> **EXERCISE DIRECTIONS**
From the material below, list every line containing "date".

> **RECORD EXTRACTS**

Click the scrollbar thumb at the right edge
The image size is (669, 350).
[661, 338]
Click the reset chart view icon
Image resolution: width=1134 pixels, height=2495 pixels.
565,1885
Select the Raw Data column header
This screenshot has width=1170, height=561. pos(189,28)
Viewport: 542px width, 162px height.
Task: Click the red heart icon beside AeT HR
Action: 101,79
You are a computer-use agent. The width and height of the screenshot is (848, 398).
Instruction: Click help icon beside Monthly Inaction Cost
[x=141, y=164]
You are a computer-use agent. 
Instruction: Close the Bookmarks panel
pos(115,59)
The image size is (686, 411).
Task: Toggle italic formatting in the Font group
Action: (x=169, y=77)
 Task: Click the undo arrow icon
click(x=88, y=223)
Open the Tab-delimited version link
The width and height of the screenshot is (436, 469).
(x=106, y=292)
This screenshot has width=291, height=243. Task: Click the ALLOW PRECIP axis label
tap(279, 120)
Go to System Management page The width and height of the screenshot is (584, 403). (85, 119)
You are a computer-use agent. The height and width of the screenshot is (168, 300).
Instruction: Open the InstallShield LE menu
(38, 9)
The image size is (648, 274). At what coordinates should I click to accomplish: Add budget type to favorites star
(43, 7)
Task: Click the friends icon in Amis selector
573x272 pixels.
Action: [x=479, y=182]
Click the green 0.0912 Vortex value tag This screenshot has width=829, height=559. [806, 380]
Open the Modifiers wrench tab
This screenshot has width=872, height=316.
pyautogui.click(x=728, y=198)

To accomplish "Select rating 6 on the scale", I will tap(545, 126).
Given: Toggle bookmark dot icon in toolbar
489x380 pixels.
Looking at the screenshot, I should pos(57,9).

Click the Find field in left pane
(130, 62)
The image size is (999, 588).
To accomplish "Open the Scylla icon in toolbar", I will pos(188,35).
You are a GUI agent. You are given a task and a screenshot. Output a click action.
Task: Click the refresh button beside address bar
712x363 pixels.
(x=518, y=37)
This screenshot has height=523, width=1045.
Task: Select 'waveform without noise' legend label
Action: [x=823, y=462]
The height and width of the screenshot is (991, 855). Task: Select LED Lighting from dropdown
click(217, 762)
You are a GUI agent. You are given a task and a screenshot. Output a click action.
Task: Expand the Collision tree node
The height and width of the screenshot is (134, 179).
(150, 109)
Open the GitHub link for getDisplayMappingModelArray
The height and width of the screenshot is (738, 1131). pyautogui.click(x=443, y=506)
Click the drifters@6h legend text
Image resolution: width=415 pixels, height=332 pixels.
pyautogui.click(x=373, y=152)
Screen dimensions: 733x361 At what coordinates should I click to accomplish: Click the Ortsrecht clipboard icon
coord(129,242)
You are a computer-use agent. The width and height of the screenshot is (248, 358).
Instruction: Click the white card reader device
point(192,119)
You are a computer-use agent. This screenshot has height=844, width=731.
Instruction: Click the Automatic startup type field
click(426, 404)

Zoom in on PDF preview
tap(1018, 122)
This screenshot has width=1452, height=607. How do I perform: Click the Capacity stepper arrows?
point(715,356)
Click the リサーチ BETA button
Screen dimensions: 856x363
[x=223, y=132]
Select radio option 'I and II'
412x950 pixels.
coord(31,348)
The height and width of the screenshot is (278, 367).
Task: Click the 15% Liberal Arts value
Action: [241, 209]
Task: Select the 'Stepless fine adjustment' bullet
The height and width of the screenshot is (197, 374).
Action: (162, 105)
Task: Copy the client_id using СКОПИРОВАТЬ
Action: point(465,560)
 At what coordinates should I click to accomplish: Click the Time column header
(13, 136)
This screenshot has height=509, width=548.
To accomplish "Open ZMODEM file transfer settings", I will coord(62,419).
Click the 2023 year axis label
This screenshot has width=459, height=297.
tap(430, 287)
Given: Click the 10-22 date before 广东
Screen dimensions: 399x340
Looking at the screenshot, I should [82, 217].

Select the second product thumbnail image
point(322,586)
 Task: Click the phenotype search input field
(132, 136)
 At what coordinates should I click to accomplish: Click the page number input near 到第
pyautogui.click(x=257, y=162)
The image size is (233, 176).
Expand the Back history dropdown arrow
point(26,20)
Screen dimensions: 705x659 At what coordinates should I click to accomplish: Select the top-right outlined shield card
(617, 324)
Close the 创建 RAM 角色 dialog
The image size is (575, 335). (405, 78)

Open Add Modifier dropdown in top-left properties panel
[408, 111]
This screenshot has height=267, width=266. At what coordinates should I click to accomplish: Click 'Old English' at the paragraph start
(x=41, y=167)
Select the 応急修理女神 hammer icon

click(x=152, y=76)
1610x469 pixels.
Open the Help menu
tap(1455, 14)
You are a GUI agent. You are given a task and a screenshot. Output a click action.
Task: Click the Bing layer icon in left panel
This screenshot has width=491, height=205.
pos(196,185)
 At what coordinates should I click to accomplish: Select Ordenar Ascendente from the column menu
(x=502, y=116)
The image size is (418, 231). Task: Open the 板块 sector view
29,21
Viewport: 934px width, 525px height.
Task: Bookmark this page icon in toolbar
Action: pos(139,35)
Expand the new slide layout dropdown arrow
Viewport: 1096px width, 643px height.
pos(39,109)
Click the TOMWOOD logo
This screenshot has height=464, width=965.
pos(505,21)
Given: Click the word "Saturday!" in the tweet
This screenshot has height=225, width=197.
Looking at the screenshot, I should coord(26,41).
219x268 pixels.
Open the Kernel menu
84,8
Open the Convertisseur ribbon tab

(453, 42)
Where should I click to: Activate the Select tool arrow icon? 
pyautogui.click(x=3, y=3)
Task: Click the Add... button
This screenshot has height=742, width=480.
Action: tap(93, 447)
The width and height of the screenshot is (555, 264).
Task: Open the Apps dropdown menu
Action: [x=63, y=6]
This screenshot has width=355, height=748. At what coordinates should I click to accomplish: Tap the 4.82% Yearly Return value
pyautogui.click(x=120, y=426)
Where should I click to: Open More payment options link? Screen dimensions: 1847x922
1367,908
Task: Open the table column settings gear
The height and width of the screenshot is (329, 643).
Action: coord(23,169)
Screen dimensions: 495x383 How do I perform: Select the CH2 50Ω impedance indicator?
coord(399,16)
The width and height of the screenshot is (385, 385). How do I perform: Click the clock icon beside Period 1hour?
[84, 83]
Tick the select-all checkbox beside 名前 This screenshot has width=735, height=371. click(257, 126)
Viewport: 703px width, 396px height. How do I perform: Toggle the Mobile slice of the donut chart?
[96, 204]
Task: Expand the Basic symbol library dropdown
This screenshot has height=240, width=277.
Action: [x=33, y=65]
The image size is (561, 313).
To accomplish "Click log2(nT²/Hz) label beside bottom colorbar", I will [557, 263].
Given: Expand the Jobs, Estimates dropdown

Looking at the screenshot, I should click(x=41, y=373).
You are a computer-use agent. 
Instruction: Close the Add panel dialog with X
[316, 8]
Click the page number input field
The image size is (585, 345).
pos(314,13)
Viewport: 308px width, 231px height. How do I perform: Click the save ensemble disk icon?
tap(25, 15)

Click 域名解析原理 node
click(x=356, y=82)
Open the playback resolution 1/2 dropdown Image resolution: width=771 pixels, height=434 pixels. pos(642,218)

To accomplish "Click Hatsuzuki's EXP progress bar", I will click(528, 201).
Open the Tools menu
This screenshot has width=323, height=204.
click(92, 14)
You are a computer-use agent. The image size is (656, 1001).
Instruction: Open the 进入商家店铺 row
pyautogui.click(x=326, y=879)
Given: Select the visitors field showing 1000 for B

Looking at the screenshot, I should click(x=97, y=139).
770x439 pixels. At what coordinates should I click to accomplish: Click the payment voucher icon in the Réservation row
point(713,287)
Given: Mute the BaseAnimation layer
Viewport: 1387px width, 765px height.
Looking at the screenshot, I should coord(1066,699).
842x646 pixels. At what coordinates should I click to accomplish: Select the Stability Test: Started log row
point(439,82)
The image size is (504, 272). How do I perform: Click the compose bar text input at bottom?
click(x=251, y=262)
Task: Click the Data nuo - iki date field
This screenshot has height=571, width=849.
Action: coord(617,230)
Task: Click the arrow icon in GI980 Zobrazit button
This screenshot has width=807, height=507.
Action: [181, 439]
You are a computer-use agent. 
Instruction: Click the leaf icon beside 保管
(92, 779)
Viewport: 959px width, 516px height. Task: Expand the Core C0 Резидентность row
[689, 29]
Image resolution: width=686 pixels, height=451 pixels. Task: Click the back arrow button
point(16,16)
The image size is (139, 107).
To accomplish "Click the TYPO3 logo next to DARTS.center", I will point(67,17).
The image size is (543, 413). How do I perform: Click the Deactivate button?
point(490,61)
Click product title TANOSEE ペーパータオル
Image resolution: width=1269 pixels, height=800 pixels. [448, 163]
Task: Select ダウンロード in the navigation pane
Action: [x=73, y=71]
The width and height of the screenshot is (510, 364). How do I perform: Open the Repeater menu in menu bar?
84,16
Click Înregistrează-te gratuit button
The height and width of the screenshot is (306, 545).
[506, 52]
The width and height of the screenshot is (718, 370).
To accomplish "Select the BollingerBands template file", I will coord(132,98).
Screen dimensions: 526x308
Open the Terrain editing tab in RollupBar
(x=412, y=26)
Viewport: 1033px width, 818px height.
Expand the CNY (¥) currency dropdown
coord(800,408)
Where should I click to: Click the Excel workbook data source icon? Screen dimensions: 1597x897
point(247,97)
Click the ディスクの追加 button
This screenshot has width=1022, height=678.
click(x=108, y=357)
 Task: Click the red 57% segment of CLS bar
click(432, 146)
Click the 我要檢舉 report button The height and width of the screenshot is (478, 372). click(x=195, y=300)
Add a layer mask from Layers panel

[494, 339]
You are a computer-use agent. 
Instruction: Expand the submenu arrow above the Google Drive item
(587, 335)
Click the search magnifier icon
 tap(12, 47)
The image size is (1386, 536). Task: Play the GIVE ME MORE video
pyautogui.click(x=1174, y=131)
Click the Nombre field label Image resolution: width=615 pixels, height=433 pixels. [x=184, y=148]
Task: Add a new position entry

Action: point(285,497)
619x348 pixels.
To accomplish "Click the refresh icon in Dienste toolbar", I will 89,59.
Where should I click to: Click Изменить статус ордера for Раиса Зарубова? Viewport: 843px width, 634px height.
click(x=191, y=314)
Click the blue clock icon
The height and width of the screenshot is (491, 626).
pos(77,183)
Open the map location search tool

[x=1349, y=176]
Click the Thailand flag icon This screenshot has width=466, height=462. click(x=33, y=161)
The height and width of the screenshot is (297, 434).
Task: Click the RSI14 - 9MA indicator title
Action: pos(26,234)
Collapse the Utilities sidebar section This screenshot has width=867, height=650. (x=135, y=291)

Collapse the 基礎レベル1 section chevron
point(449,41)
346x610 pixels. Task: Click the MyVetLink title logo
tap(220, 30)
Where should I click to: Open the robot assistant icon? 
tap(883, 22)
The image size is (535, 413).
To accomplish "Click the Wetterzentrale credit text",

> **OUTPUT FOR THIS TASK**
Given: Click the 10-22 date before 广东
Task: Click the Data nuo - iki date field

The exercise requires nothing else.